GIVEN EXERCISE >> Copy out every row below, swapping each occurrence of "At what coordinates should I click to accomplish" for "Where should I click to accomplish" and leaving the rest of the text untouched.

═══ DATASET CONTENT

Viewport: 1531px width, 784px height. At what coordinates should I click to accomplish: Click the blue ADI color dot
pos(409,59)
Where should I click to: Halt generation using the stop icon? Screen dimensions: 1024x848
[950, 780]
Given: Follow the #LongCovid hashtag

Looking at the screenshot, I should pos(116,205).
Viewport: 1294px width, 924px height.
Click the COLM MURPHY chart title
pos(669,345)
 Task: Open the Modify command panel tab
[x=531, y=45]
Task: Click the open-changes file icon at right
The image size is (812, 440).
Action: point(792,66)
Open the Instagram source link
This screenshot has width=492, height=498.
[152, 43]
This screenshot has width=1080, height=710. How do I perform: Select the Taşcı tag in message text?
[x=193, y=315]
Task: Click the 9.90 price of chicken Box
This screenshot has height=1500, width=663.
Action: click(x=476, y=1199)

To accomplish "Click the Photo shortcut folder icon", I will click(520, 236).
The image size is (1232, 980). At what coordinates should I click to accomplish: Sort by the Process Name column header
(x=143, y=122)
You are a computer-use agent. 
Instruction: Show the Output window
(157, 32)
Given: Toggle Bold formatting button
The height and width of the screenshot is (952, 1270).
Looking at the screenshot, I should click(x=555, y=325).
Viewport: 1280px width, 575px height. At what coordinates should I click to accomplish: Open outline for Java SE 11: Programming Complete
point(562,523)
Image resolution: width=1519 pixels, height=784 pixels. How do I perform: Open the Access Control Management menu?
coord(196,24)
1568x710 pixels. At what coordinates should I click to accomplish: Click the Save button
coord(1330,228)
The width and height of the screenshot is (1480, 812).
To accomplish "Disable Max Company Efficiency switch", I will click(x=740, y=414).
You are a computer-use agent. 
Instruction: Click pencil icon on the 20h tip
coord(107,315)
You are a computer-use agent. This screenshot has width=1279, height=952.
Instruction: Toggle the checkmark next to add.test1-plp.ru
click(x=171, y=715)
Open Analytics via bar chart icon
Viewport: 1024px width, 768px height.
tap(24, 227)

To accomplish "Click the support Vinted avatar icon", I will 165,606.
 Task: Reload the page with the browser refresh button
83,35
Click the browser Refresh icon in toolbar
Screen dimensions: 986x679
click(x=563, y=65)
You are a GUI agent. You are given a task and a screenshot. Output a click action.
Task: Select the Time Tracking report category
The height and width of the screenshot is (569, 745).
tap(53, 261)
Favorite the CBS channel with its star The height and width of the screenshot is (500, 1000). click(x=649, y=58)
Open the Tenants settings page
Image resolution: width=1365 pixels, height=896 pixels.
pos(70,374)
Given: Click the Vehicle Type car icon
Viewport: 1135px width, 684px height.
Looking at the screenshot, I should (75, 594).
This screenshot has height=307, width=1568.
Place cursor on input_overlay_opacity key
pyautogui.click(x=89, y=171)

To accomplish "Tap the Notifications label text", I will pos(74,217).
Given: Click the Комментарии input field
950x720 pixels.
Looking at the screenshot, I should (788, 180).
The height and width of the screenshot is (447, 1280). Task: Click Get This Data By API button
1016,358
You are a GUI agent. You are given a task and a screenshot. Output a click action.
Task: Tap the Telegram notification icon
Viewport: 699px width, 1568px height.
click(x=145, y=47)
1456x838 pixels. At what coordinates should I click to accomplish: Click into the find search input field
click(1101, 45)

══════

SOLUTION FOR THIS EXERCISE >>
Viewport: 1531px width, 784px height. Where should I click to accomplish: Click the blue ADI color dot
pos(409,59)
Where should I click to: Halt generation using the stop icon? Screen dimensions: 1024x848
[950, 780]
Given: Follow the #LongCovid hashtag

Looking at the screenshot, I should pos(116,205).
Viewport: 1294px width, 924px height.
Click the COLM MURPHY chart title
pos(669,345)
 Task: Open the Modify command panel tab
[x=531, y=45]
Task: Click the open-changes file icon at right
The image size is (812, 440).
Action: point(792,66)
Open the Instagram source link
This screenshot has width=492, height=498.
[152, 43]
This screenshot has width=1080, height=710. How do I perform: Select the Taşcı tag in message text?
[x=193, y=315]
Task: Click the 9.90 price of chicken Box
This screenshot has height=1500, width=663.
Action: click(x=476, y=1199)

To accomplish "Click the Photo shortcut folder icon", I will click(520, 236).
The image size is (1232, 980). Where should I click to accomplish: Sort by the Process Name column header
(x=143, y=122)
You are a computer-use agent. 
Instruction: Show the Output window
(157, 32)
Given: Toggle Bold formatting button
The height and width of the screenshot is (952, 1270).
Looking at the screenshot, I should click(x=555, y=325).
Viewport: 1280px width, 575px height. Where should I click to accomplish: Open outline for Java SE 11: Programming Complete
point(562,523)
Image resolution: width=1519 pixels, height=784 pixels. How do I perform: Open the Access Control Management menu?
coord(196,24)
1568x710 pixels. Where should I click to accomplish: Click the Save button
coord(1330,228)
The width and height of the screenshot is (1480, 812).
To accomplish "Disable Max Company Efficiency switch", I will click(x=740, y=414).
You are a computer-use agent. 
Instruction: Click pencil icon on the 20h tip
coord(107,315)
You are a computer-use agent. This screenshot has width=1279, height=952.
Instruction: Toggle the checkmark next to add.test1-plp.ru
click(x=171, y=715)
Open Analytics via bar chart icon
Viewport: 1024px width, 768px height.
tap(24, 227)

To accomplish "Click the support Vinted avatar icon", I will 165,606.
 Task: Reload the page with the browser refresh button
83,35
Click the browser Refresh icon in toolbar
Screen dimensions: 986x679
click(x=563, y=65)
You are a GUI agent. You are given a task and a screenshot. Output a click action.
Task: Select the Time Tracking report category
The height and width of the screenshot is (569, 745).
tap(53, 261)
Favorite the CBS channel with its star The height and width of the screenshot is (500, 1000). click(x=649, y=58)
Open the Tenants settings page
Image resolution: width=1365 pixels, height=896 pixels.
pos(70,374)
Given: Click the Vehicle Type car icon
Viewport: 1135px width, 684px height.
Looking at the screenshot, I should (75, 594).
This screenshot has height=307, width=1568.
Place cursor on input_overlay_opacity key
pyautogui.click(x=89, y=171)

To accomplish "Tap the Notifications label text", I will pos(74,217).
Given: Click the Комментарии input field
950x720 pixels.
Looking at the screenshot, I should (788, 180).
The height and width of the screenshot is (447, 1280). Task: Click Get This Data By API button
1016,358
You are a GUI agent. You are given a task and a screenshot. Output a click action.
Task: Tap the Telegram notification icon
Viewport: 699px width, 1568px height.
click(x=145, y=47)
1456x838 pixels. Where should I click to accomplish: Click into the find search input field
click(1101, 45)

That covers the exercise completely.